NORTH ANSON — Carrabec High School graduated 41 students on Sunday afternoon, something members of the class and their principal said marks the school’s journey towards improvement.

“Four years ago we were told we were a failing school,” valedictorian Troy Dunphy Jr. said. “Now the atmosphere at Carrabec High School is more energized than ever. I really believe we have left the school better than we found it.”

The graduation rate has improved from 75 percent in 2008-2009 to 93 percent, according to the Department of Education. Attendance rates and SAT scores are up, and the girls varsity basketball team made it to the state championship for the first time in school history this year.

On Sunday, when the class of 2014 took to the stage in the school gymnasium, dressed in green and white robes, Principal Regina Campbell told the class that not only have they met standards, but they’ve leaped over them.

Campbell compared the class to a can of Moxie, a brand of soda that originally was developed as a medicine to calm the nerves of anxious patients.

“It takes courage and determination to drink this soda, and that’s how you’ve traveled your journey these last four years — with courage and determination,” said Campbell, who also pointed out that the brand’s slogan is “Distinctively Different.”

“I wish you the best and please continue to live your lives in a way that is distinctively different, with courage and determination,” she said.

The keynote speaker of the graduation was Brandon Berry, a professional boxer from nearby West Forks, a small town with a population of 47 year-round residents.

Berry told the students that his success as a boxer — he is undefeated in his professional career— came from hard work and never putting off until tomorrow what he could do today. Although he didn’t go to college and admitted not having taken his high school studies as seriously as he should have, Berry told the students to take pride in what they do, whether it is going to college or joining the workforce.

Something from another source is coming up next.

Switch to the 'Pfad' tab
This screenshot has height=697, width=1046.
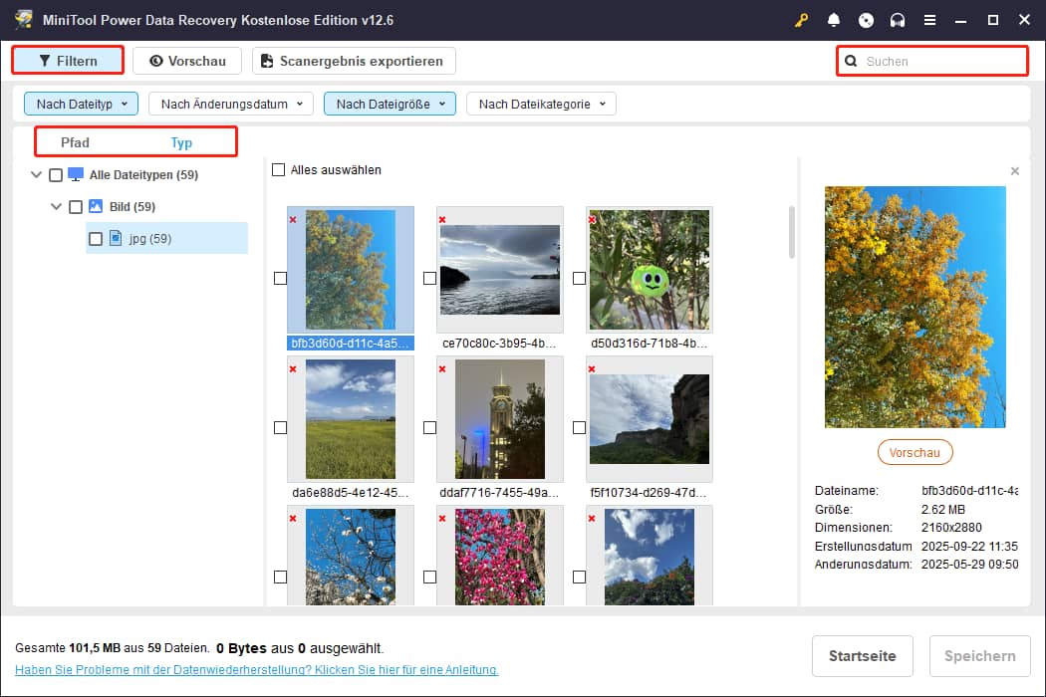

“I realize you all know you are graduating and it’s a big deal. Hold on to it, because once the clock hits midnight, it’s over. You can’t relive this day,” Berry said.

In addition to advising them to seize the day, he reminded the students that being from a small town is no excuse not to succeed or push yourself.

“Because we’re from small communities, we should have each other’s backs,” he said. “I’ve never let where I’m from get in my way. I made Team Berry a real thing, and I can’t believe the support I’ve gotten.”

Salutatorian John Layman reminded his classmates that although they have achieved some of their goals as high school students, they now face bigger goals as they go into the world.

“Graduation is a time to momentarily celebrate our accomplishments and the work we’ve done so far,” he said. “Going into the world means that slate is wiped clean. It doesn’t matter if you were first in your class or first out the door; we are all even.”